TASK PROMPT:
Begin with the line that holds "Select the question 5 composition heading". Write out every line from there to the end of the listing below, word for word.

========================

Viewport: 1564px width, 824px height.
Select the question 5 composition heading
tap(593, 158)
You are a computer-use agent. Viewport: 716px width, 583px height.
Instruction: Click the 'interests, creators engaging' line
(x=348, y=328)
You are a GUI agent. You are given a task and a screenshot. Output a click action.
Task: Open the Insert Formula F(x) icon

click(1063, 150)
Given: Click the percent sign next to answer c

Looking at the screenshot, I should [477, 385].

========================

OUTPUT OF THE EXERCISE:
Select the question 5 composition heading
tap(593, 158)
You are a computer-use agent. Viewport: 716px width, 583px height.
Instruction: Click the 'interests, creators engaging' line
(x=348, y=328)
You are a GUI agent. You are given a task and a screenshot. Output a click action.
Task: Open the Insert Formula F(x) icon

click(1063, 150)
Given: Click the percent sign next to answer c

Looking at the screenshot, I should [477, 385].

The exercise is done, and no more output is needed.